[CentOS] How to disable screen locking system-wide?

Thu Jan 20 14:27:10 UTC 2011
Ross Walker <rswwalker at gmail.com>

On Jan 20, 2011, at 9:18 AM, John Hodrien <J.H.Hodrien at leeds.ac.uk> wrote:

> On Thu, 20 Jan 2011, Ross Walker wrote:
> 
>> On Jan 19, 2011, at 2:44 PM, Bob Eastbrook <baconeater789 at gmail.com> wrote:
>> 
>>> By default, CentOS v5 requires a user's password when the system wakes
>>> up from the screensaver.  This can be disabled by each user, but how
>>> can I disable this system-wide?  Many of my users forget to do this,
>>> which results in workstations being locked up.
>> 
>> Let's try this again...
>> 
>> KDE has a multi-user x login feature that allows another user to start a new
>> session keeping the existing session active.
>> 
>> It might take a little config mod'ing to get it working, but it works.
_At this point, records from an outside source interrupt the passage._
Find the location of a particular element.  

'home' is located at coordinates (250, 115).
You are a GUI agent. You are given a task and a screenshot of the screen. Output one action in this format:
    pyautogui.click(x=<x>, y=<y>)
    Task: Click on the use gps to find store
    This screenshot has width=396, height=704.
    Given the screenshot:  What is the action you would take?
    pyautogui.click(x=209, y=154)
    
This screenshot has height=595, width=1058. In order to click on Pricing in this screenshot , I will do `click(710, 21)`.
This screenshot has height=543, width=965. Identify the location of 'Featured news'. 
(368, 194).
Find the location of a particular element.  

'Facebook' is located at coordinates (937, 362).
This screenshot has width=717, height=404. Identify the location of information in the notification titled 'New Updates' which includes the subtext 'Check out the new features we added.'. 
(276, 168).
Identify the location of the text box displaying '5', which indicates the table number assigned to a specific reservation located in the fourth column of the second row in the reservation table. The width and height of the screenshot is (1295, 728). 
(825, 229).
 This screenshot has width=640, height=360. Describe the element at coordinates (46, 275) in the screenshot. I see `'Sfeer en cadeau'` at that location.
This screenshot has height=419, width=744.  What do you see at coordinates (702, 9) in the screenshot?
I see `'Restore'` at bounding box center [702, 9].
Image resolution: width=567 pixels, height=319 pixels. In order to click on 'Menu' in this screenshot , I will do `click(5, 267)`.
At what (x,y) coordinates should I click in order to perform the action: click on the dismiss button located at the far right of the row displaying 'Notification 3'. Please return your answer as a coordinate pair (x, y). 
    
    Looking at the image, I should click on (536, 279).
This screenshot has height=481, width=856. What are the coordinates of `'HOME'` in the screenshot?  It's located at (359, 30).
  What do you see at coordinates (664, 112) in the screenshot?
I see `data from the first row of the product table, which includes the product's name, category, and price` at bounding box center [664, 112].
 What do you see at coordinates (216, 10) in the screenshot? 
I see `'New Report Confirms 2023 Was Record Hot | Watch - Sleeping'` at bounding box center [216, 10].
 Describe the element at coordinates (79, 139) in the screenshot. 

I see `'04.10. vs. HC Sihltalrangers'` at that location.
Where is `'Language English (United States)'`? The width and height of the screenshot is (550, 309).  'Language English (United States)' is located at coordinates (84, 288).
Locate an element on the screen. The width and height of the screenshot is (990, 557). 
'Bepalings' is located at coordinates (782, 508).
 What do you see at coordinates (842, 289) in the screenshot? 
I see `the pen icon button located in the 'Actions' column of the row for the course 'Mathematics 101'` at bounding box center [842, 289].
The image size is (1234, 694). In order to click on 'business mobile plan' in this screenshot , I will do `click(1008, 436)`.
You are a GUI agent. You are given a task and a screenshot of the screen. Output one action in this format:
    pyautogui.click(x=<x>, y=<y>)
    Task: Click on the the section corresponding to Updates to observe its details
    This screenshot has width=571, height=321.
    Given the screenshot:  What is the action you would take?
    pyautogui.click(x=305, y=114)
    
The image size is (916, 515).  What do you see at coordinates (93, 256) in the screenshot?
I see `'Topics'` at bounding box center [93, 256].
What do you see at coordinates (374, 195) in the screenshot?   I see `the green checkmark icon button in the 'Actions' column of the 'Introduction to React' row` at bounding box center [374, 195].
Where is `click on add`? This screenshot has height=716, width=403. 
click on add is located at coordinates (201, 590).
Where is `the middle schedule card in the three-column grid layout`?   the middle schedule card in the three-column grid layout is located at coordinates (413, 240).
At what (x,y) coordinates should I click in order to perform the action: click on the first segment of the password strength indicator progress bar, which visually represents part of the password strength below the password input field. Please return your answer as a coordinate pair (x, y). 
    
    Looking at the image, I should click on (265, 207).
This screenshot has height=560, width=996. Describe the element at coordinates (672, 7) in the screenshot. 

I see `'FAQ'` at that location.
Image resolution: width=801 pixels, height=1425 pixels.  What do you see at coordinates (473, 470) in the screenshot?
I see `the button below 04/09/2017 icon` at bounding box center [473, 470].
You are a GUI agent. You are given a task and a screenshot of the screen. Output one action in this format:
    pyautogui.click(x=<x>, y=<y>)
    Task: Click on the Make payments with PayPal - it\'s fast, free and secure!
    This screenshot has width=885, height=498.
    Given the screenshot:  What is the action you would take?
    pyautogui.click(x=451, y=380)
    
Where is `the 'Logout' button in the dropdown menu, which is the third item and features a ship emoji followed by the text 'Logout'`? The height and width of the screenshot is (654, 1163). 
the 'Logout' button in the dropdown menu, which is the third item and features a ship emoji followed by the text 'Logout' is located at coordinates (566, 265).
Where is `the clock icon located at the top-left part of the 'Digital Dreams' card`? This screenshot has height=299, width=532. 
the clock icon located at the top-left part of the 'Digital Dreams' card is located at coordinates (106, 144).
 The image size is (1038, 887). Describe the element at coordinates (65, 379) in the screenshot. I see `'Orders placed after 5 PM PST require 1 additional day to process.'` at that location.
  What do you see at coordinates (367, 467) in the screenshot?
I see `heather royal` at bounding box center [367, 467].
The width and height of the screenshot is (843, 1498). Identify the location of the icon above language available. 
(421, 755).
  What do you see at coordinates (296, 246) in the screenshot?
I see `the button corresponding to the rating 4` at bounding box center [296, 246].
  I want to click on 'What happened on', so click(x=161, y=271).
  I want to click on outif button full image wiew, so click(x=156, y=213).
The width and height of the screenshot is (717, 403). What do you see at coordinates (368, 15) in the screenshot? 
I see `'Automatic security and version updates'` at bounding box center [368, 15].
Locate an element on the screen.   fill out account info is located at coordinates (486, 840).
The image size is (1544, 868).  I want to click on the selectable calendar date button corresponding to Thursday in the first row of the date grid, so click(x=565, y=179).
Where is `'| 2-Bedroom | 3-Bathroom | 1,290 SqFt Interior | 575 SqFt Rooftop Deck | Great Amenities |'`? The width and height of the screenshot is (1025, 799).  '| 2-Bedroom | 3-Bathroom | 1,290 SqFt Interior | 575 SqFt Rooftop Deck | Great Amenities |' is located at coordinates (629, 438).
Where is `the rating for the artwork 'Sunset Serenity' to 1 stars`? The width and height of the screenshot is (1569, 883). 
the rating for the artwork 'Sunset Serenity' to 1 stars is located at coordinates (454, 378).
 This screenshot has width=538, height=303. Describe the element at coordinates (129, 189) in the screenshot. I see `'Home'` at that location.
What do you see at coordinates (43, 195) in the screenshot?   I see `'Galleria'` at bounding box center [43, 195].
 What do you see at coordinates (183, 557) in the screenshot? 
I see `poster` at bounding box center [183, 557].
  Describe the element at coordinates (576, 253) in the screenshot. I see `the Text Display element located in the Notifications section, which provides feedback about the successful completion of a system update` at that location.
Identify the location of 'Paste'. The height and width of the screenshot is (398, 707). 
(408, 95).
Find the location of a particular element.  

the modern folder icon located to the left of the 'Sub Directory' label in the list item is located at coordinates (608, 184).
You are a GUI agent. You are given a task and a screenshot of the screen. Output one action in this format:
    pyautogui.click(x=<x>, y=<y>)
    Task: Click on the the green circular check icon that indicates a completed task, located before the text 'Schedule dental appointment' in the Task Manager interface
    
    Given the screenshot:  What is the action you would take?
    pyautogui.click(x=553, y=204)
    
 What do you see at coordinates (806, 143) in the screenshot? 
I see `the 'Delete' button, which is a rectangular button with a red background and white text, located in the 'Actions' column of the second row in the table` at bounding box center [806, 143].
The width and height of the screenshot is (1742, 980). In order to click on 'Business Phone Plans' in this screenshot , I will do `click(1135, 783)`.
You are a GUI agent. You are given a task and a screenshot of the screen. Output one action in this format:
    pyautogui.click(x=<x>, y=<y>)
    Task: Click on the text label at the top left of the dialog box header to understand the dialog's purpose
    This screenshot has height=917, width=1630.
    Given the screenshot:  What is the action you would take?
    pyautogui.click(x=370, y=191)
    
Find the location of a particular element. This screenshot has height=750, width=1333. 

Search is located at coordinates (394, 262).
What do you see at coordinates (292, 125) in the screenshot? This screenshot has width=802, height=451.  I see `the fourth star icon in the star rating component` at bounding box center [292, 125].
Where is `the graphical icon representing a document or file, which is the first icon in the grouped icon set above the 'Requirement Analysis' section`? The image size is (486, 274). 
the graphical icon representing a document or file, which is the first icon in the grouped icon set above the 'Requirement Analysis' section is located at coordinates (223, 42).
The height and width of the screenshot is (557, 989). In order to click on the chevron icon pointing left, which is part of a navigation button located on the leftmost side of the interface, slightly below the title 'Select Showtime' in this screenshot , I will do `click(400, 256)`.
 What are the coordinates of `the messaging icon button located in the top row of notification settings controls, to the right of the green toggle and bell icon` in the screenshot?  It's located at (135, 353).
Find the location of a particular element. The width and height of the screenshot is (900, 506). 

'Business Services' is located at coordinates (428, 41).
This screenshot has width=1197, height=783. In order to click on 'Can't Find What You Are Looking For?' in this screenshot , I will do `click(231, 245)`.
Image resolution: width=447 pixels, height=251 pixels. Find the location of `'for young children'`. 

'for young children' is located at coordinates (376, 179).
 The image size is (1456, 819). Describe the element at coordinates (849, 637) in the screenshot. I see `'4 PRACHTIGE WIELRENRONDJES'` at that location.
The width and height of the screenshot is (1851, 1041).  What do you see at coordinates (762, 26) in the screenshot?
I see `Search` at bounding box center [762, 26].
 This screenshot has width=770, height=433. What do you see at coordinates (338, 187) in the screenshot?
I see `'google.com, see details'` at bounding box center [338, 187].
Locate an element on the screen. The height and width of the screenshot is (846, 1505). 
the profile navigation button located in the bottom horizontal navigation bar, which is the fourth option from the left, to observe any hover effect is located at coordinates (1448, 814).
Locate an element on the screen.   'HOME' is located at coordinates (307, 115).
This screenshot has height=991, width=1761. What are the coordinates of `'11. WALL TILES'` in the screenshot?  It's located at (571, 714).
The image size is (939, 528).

It
>> works best if there is lots of RAM.
> 
> So does gnome (another gconf key:
> /apps/gnome-screensaver/user_switch_enabled).  Not tried it on CentOS 5, but
> it works okay on Fedora 12.  You have to be careful not to end up with
> everybody logged in everywhere.

I wonder if there is an auto logoff idle timeout feature?

That would help reduce orphaned sessions. Set it for 8 hours of idle, then auto-logoff.